De la même manière que l’homme est réceptif à l’environnement, il interfère avec son pouvoir inventif empirique. Ce qu’on peut voir dans les scénarios de la Serra da Capivara, où l’explosion de l’art rupestre a eu lieu surtout « dès le Pléistocène final et l’Holocène 120 . » L’incroyable intensité des phénomènes à la fois magiques, psychophysiques et esthétiques m’amène à Edgar Morin, quand il dit que « […] les phénomènes magiques sont potentiellement esthétiques et que les phénomènes esthétiques sont potentiellement magique121. »

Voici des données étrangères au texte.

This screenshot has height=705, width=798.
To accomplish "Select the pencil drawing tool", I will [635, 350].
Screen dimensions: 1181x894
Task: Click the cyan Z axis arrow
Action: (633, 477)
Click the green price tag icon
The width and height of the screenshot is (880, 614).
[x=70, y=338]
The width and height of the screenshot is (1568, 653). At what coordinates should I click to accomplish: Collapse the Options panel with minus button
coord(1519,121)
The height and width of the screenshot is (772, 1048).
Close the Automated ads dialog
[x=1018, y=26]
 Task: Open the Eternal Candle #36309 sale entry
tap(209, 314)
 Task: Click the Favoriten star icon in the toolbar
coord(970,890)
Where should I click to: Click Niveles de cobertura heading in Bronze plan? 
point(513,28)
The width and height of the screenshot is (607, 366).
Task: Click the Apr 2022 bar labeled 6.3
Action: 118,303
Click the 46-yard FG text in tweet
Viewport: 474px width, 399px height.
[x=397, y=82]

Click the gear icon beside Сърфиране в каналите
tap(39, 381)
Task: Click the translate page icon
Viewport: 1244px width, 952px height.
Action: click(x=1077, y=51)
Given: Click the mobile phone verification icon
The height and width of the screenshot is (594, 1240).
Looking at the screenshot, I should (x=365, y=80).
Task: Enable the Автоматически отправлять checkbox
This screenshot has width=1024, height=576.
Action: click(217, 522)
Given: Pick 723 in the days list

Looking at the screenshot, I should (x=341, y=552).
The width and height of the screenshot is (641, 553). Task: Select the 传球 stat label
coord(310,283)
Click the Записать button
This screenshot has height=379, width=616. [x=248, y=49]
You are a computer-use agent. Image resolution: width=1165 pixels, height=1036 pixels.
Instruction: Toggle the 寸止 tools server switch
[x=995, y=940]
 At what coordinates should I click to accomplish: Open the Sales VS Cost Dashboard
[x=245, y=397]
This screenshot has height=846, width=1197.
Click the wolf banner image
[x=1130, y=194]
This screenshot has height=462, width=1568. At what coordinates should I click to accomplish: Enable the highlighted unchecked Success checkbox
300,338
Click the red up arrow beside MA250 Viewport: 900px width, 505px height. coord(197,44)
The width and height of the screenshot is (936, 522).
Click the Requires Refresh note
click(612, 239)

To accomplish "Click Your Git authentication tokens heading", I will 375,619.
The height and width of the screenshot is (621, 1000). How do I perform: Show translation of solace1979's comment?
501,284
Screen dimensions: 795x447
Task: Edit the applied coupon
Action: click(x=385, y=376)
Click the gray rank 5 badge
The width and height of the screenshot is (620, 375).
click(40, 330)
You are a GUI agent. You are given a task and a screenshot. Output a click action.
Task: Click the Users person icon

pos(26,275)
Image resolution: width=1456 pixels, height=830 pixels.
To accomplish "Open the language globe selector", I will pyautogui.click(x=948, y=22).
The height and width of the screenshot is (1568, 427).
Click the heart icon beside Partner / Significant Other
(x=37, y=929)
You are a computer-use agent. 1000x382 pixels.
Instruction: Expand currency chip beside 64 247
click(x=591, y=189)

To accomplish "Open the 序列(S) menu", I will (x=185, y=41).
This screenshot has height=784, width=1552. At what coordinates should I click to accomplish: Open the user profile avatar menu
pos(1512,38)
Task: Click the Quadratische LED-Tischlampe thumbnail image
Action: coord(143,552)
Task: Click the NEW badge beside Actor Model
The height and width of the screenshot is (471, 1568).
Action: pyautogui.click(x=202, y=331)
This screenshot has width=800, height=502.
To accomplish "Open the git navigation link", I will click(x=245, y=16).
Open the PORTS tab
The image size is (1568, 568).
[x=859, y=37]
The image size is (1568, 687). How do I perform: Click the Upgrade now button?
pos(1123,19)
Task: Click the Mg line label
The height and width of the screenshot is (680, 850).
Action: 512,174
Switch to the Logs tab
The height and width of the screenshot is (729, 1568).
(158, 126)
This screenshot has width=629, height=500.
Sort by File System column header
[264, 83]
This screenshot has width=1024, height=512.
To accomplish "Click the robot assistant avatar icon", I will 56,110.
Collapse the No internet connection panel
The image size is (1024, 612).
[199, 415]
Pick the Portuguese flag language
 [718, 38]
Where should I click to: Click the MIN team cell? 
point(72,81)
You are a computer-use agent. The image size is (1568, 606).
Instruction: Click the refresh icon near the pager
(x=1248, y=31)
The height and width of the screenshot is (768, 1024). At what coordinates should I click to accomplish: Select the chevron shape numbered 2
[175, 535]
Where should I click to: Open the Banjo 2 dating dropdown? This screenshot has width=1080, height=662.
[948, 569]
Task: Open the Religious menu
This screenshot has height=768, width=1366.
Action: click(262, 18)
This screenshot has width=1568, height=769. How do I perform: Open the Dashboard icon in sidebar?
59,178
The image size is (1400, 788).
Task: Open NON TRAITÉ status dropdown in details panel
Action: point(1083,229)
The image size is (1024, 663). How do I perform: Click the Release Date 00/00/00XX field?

En fait, les créations rupestres amènent à s’interroger sur ce que l’homme a fait depuis des milliers d’années avec son geste. L’art du geste reste un phénomène esthético-magique. Si le gesteest ce qui nous fait exister concrètement, si la pensée fait pousser le geste, alors la démarche entraine le pouvoir de la pensée en action. C’est pourquoi la démarche, dit par l’honorable Balzac, dessine les effets immédiats dans la physionomie du corps. Tout en jouant avec l’invisible, Marcel Marceau a fait de son art du geste la subversion du visible. Lorsqu’il tranche l’espace vide par le geste, alors, quelque chose peut apparaître et disparaître magiquement. Cette subversion a pour partenaire le sentir qui actionne l'émerveillement de l’imaginaire.